La gente se arracimaba a los lados y aplaudía con entusiasmo. Unos metros más allá, unas chicas que habían sacado un altavoz a la acera, al más puro estilo del Maratón de Nueva York, cantaban risueñas la alegre ‘Ochentera’. Era imposible no sonreír. Yo no me encontraba cómodo, pero sonreía. La gente te hacía sonreír. Porque ese, para mí, es el secreto de la San Silvestre Vallecana: la gente que anima, familias completas que aplauden, niños que te tienden la mano para chocártela. Y ahí encontré mi salvación. Me olvidé de mis carencias, de mi paso ramplón, y me dejé llevar por el público. Me puse a la izquierda, casi rozándoles, y ya no salí de ahí hasta la meta. Vi el banderón de la plaza Colón, la Puerta de Alcalá, la maldita Cibeles y por Atocha me sentí más vivo que nunca. Ya me daban igual los kilómetros, los parciales y hasta la famosa subida. Los borrachos se mezclaban con los niños. Los cubatas impedían aplaudir a los jóvenes, pero gritaban eufóricos en el último tardeo del año.

De repente se encendieron las luces y los corredores, sorprendidos, gritaron de forma espontánea. Esto no es una carrera, esto es una fiesta. Ves a un grupo de rock en una esquina, a corredores que reivindican cosas con carteles que no da tiempo a leer, una mujer mayor agita un cencerro… Es el último día del año y tengo claro que ahora, a mis 54, lo quiero vivir así. La Nochevieja siempre ha sido para aficionados.

La carrera va avanzando y de repente caes en que las luces de colores, los adornos navideños y el asfalto ‘pata negra’ han desaparecido. Ahora todo es más oscuro, pero también más castizo. Ropa tendida, comercios sin neones. Estás en Vallecas y aún atisbas a algún heavy añorando a Leño y Barón Rojo. Prepárate, va a estallar el obús. Ahí sientes lo que ellos sienten, que esa carrera es su carrera. Lo viviré también después, un rato antes de las 20.30, cuando vea a Aregawi entrar en el estadio del Rayo y el público, que ha llenado la tribuna, arma jarana para celebrar la versión internacional de la San Silvestre, la Vallecana, su carrera.

Entonces miro al frente y se me borra la sonrisa. Se tiende ante mí una calle que se empina y se pierde en el horizonte oscuro. Una subida de un kilómetro que te coloca en tu sitio. Empiezo a encontrarme caminando a los chulitos que esprintaban en Serrano. Se hace duro, pero veo que mi prudencia ha premiado a mis piernas y decido olvidarme del desnivel entregándome de nuevo a las manos de los niños que chocan divertidos las manos de los corredores jadeantes.

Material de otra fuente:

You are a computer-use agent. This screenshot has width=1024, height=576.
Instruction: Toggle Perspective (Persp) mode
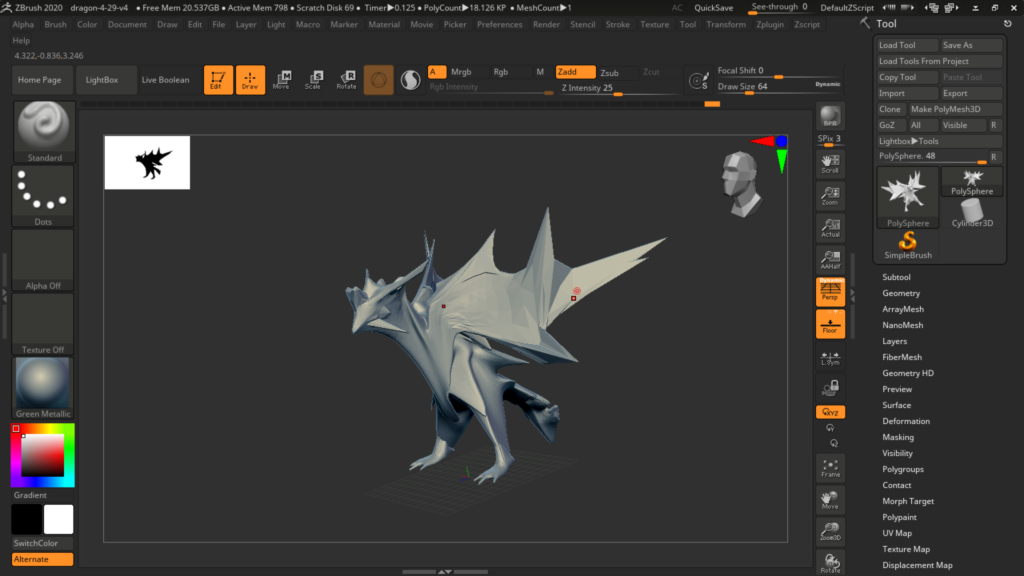pos(829,291)
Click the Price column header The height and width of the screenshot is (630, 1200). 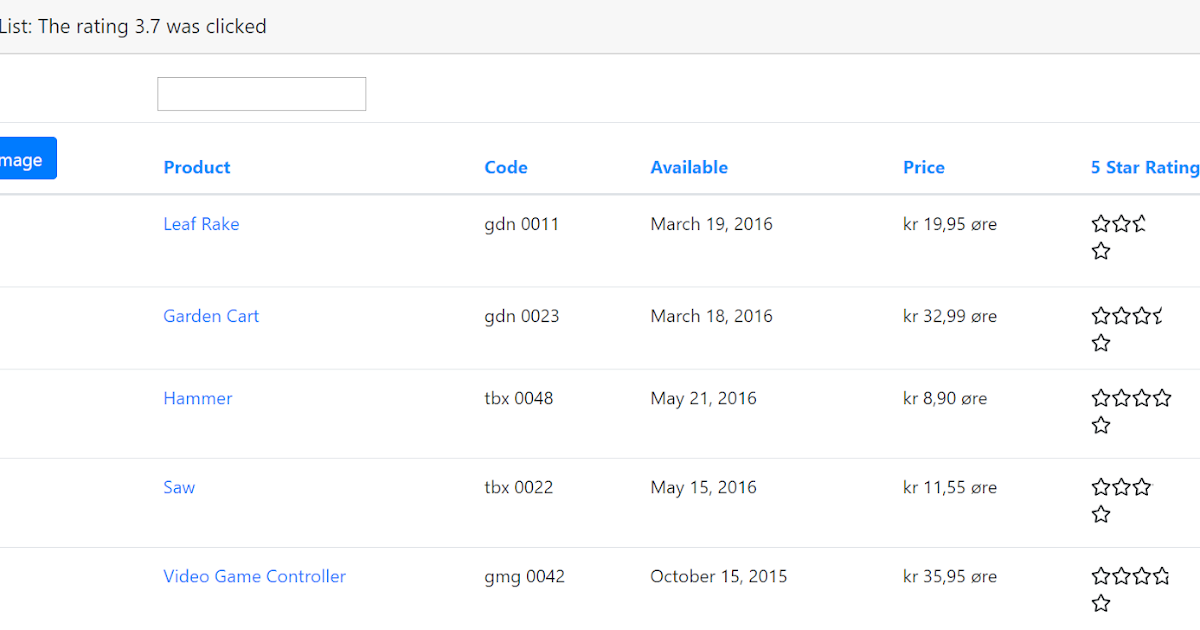[x=923, y=167]
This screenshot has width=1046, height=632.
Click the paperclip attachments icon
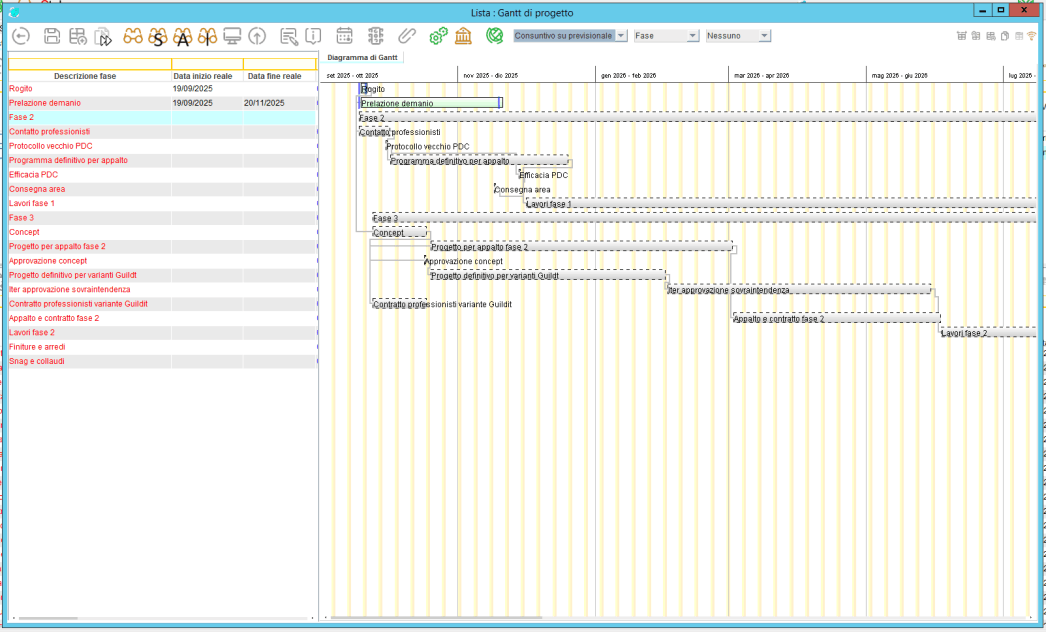(406, 37)
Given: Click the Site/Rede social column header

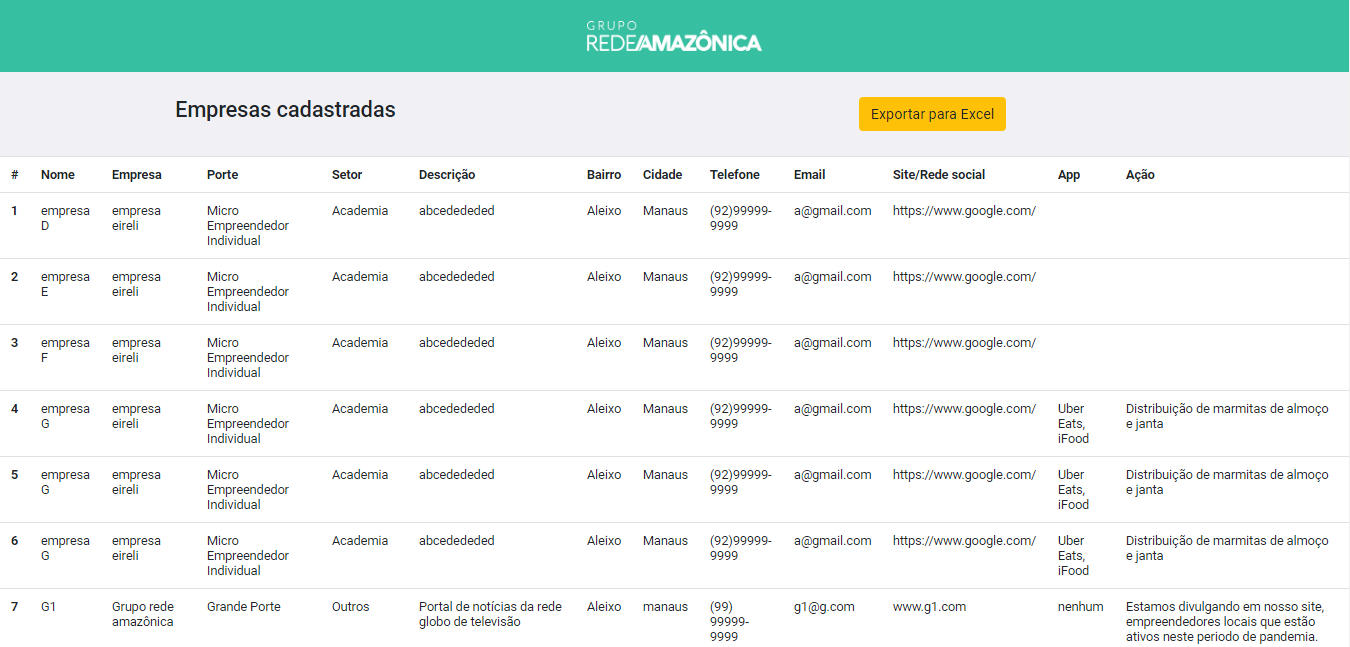Looking at the screenshot, I should [939, 175].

Pero todo pasa, hasta esta subida, y antes de que te des cuenta estás en la meta. La carrera ha sido fantástica. El ambiente, alucinante. Pero, de verdad, ¿esa meta? ¿Ese triste arco es todo lo que podéis ofrecer? En València tenemos metas mucho mejores…

Es broma. La Vallecana me ha conquistado y, como me ocurre con las buenas películas, me deja un sabor muy dulce que dura varios días. Las sensaciones que he disfrutado me hacen reflexionar y llegar a una conclusión: tengo una edad en la que ya no tengo la certeza de que dentro de diez o quince años pueda correr todas las carreras que quiero conocer. Así que en los próximos dos voy a lanzarme a por ellas. La Behobia, la Noche de San Antón, quién sabe si la Roma-Ostia… Tres o cuatro. No más.